Excerpted from Larry Lohman:

Text starts from subsection Labour Discipline until the box, "Blockchain Nerds and Prophets"

Labour discipline

In addition to attempting to automate the compliance of every individual worker with tailor-made, worker-specific, non-negotiable sets of preset encoded rules, smart contracts promise to minimize the dependence of employers on workers’ knowledge. As one supply-chain executive puts it, the hope is that “by utilizing AI and predictive analytics technology, the optimization of deliveries is shifted to algorithms rather than tribal employee knowledge."

Capital’s fascinated dread of that “tribal employee knowledge” – and the term “tribal” is extremely revealing – is, of course, a fixture familiar from every past era of capitalism. It can be no surprise to find it reappearing in the blockchain age in pretty much the same form it appeared in, for example, the statements of early prophets of industrial capital such as Richard Arkwright or Andrew Ure, who noted in 1835 that “the more skilful the workman, the more self-willed and intractable he is apt to become, and, of course, the less fit a component of a mechanical system, in which, by occasional irregularities, he may do great damage to the whole”.

In addition to reducing the bargaining power of many classes of worker, blockchain also has the potential of taking much of the heat of public blame for social problems off capitalists and managers: “It was the algorithm that did it. We just need to regulate the algorithm more.” As law professor Lauren Henry Scholz puts it, “[w]hen algorithms are introduced in institutional decision-making, individuals outsource their valuation processes to the algorithm”41 – an act that is itself a key form of living labour. The more that big data appears to be “organizing itself,” the more this dynamic tends to take hold.

Ability to help capital reach into millions of small spaces scattered across the globe

... and make new businesses possible where there is at present a “trust deficit”.

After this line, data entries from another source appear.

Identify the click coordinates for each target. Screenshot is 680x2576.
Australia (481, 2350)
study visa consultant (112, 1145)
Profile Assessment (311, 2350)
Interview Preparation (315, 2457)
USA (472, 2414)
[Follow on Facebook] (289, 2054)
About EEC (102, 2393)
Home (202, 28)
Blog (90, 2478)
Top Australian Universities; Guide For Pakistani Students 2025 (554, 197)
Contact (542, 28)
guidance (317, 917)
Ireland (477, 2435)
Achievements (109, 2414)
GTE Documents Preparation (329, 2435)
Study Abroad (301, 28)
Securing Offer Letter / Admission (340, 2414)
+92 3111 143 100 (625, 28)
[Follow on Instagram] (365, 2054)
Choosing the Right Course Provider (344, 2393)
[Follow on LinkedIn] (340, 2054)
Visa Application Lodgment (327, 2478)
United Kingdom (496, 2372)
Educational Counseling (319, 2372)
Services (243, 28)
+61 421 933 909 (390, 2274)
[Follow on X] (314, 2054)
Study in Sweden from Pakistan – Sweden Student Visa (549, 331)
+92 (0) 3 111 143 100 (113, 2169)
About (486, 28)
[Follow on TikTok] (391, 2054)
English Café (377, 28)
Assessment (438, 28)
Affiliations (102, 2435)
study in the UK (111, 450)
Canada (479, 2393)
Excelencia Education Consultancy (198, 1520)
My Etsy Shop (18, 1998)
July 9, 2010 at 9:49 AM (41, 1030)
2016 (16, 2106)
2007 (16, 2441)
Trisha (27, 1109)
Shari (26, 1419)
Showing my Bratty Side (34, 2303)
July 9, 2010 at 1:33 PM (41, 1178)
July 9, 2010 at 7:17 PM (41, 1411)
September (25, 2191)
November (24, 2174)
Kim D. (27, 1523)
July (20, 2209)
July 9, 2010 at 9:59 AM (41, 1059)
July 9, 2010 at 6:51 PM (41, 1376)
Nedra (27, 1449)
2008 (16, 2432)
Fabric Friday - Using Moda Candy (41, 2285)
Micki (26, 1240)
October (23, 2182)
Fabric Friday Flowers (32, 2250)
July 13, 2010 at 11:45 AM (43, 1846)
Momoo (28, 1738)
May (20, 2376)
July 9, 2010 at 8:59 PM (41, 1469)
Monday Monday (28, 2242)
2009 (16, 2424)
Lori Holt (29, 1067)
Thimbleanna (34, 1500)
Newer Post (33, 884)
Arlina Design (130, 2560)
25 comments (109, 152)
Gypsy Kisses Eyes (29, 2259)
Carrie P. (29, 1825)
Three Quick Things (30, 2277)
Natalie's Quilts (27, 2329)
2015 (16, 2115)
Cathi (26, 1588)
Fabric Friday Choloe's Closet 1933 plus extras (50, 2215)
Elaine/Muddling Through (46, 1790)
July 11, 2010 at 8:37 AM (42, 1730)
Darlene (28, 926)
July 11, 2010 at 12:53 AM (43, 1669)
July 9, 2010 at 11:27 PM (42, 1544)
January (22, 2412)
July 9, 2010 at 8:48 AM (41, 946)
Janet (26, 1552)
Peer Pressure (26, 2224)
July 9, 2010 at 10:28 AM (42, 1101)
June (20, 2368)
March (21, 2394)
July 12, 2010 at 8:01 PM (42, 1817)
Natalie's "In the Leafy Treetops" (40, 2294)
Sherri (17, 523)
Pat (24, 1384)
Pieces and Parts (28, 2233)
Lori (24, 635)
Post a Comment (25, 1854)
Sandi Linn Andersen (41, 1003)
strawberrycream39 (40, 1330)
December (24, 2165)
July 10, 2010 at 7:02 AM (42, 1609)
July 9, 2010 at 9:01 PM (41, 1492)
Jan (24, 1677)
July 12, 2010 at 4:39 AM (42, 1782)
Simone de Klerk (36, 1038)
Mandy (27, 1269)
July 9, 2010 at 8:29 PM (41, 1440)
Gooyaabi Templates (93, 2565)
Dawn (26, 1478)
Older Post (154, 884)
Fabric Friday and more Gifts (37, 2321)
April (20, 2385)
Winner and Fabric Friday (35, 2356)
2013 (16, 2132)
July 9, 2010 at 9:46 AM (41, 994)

To blockchain prophets in finance, today’s banking sector still reeks of the 19th century, with its ranks of ink-stained, Barnaby-like scribes on stools and booze-fuelled schmoozefests among fat deal-makers with stickpins in their ties. Despite the nanosecond transactions enabled by supercomputer-powered automated trading and the 1990s re-fusion of conventional and speculative banking, finance remains pretty much all thumbs when it comes to the profitable integration of tiny customers and tiny investors into global capital flows. The excess of humans in back-office operations, clearance houses, database maintenance and auditing activities is both cause and symptom. Automated micromanagement is now ready to ride to the rescue. With blockchain, banks can safely put hundreds of millions more poor people in debt while making it simpler for them to invest in anything from consumer goods to carbon credits and to send cash instantly to family members without fees or trust in traditional intermediaries. But it doesn’t stop with banking. Blockchain and smart contracts also help transform into resources millions of idiosyncratic little things around the world that were previously difficult to commodify, like the natural germicide produced by a species of Amazon frog or informally-held rights to half a hectare of local forest commons. They make it possible to “digitize and monetize natural capital” faster, more easily, and more securely, helping to convert both pachamama and nature conservation more thoroughly into something that a wide range of actors can buy and sell in the form of exchangeable tokens.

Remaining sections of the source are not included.